▶ **GIVEN EXERCISE**
Extract the listing lines between the line holding "The width and height of the screenshot is (379, 384)." and the line holding "coord(59,944)", inclusive, and reproduce them without any change.

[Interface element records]
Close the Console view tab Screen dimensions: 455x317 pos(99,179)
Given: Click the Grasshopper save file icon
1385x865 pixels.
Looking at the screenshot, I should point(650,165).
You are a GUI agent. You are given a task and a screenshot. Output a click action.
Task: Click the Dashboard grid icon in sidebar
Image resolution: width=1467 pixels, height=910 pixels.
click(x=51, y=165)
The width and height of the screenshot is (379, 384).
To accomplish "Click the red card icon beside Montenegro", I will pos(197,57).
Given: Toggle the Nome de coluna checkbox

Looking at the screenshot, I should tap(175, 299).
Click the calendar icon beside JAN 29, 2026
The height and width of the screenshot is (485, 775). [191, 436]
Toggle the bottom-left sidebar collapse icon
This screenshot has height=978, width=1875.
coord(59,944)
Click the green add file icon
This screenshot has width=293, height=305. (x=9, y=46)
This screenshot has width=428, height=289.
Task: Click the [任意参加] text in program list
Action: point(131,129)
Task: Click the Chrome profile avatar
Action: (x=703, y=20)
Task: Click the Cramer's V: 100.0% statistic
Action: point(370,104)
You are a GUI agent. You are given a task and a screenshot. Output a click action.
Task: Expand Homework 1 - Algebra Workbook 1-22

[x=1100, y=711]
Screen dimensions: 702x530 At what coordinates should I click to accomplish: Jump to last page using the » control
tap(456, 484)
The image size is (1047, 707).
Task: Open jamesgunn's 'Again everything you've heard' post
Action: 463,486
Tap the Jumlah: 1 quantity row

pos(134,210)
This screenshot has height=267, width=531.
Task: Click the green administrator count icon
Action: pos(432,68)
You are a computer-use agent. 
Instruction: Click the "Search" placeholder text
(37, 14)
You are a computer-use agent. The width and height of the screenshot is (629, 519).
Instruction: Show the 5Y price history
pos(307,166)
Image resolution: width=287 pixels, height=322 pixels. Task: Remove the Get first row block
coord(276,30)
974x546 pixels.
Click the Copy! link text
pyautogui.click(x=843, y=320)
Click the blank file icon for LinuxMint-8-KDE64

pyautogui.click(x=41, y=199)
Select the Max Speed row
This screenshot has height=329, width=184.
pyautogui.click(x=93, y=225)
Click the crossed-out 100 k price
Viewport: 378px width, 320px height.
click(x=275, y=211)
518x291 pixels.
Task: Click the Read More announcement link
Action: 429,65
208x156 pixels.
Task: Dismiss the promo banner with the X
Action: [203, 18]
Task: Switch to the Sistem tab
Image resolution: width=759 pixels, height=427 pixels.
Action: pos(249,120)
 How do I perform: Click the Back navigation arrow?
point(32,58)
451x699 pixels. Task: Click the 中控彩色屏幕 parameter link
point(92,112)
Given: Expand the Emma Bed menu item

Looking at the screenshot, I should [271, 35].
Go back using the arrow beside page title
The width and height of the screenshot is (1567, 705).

▶ **EXPECTED ANSWER**
The width and height of the screenshot is (379, 384).
To accomplish "Click the red card icon beside Montenegro", I will pos(197,57).
Given: Toggle the Nome de coluna checkbox

Looking at the screenshot, I should tap(175, 299).
Click the calendar icon beside JAN 29, 2026
The height and width of the screenshot is (485, 775). [191, 436]
Toggle the bottom-left sidebar collapse icon
This screenshot has height=978, width=1875.
coord(59,944)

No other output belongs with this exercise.